Coming at US negotiators from the other side, alarmed US commodity groups and farm lawmakers have loudly refused to give trade officials the mandate to make an extended offer.
''The US is in a corner,'' Smaller said. ''What it comes up with will determine whether the round can finish this year.'' A WAY OUT? The Doha Development round of talks was launched in 2001 with the aim of lowering trade barriers around the world to boost the global economy and lift millions out of poverty.
Ministers meet next week in Geneva to try to agree on a blueprint for farm and industrial goods. Failure would likely scupper chances of the round finishing in 2006, which could kill it completely as special US presidential powers to negotiate trade pacts expire next year and are not expected to be renewed by Congress.

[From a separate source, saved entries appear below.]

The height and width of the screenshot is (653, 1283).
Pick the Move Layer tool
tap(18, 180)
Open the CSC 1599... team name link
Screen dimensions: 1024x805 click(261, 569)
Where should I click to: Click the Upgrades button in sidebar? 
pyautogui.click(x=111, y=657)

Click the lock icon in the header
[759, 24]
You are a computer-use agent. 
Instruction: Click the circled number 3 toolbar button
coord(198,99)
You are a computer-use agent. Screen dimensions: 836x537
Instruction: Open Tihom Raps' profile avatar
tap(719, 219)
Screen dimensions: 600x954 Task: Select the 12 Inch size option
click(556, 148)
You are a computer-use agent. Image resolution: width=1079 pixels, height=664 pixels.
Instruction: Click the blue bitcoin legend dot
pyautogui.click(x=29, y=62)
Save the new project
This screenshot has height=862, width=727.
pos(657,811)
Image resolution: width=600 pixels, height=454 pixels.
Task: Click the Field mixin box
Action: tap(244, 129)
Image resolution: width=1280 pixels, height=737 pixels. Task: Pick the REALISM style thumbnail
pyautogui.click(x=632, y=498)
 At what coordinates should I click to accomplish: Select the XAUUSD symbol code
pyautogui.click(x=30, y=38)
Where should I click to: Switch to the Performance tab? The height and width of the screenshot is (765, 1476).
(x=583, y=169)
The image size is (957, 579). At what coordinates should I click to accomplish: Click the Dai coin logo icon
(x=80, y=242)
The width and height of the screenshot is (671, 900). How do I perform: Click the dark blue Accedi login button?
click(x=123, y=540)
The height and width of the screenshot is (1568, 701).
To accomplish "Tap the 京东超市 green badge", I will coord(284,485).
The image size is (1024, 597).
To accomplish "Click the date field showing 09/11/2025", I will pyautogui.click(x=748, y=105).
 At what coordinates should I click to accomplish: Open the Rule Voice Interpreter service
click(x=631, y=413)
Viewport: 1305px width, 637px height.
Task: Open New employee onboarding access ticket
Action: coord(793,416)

Opinions vary on what Washington can do now, but some experts say the problem lies in poor communication about the details of its offer to the farming community. Sources say farm groups recently gave negotiators a flat ''no'' in response to overtures about upping the US offer to a 70 per cent cut in subsidies.
''I cannot understand why the US farm groups are so hung up on not accepting larger cuts in trade distorting (amber box) support,'' said Robert Thompson, head of Washington think tank International Food and Agriculture Trade Policy Council.
''With no limits on (least trade-distorting) green box payments, there is no reason that the total support going to US agriculture would need to fall at all.'' Not many farmers understand the distinction between WTO classifications such as amber and green box, he said, with the result that many believe the oft-cited 60 per cent cut would be to whatever payments they receive now.
But even were it to offer a bigger domestic subsidy cut, Washington would struggle to scale back its market access demands, which it must deliver for big US agribusinesses if it is to get congressional support for any final deal, experts say.
Former government officials suggest the United States should stick to one very appealing option: sit tight.
''Whether or not the US proposal is as ambitious as had been portrayed, at least it put something on the table (that) hasn't been matched by the rest of the world,'' said Clayton Yuetter, US trade representative from 1985 to 1988.
He said other countries were unwise to wait for another US move because some US lawmakers wanted to extend existing farm legislation, given the WTO standoff.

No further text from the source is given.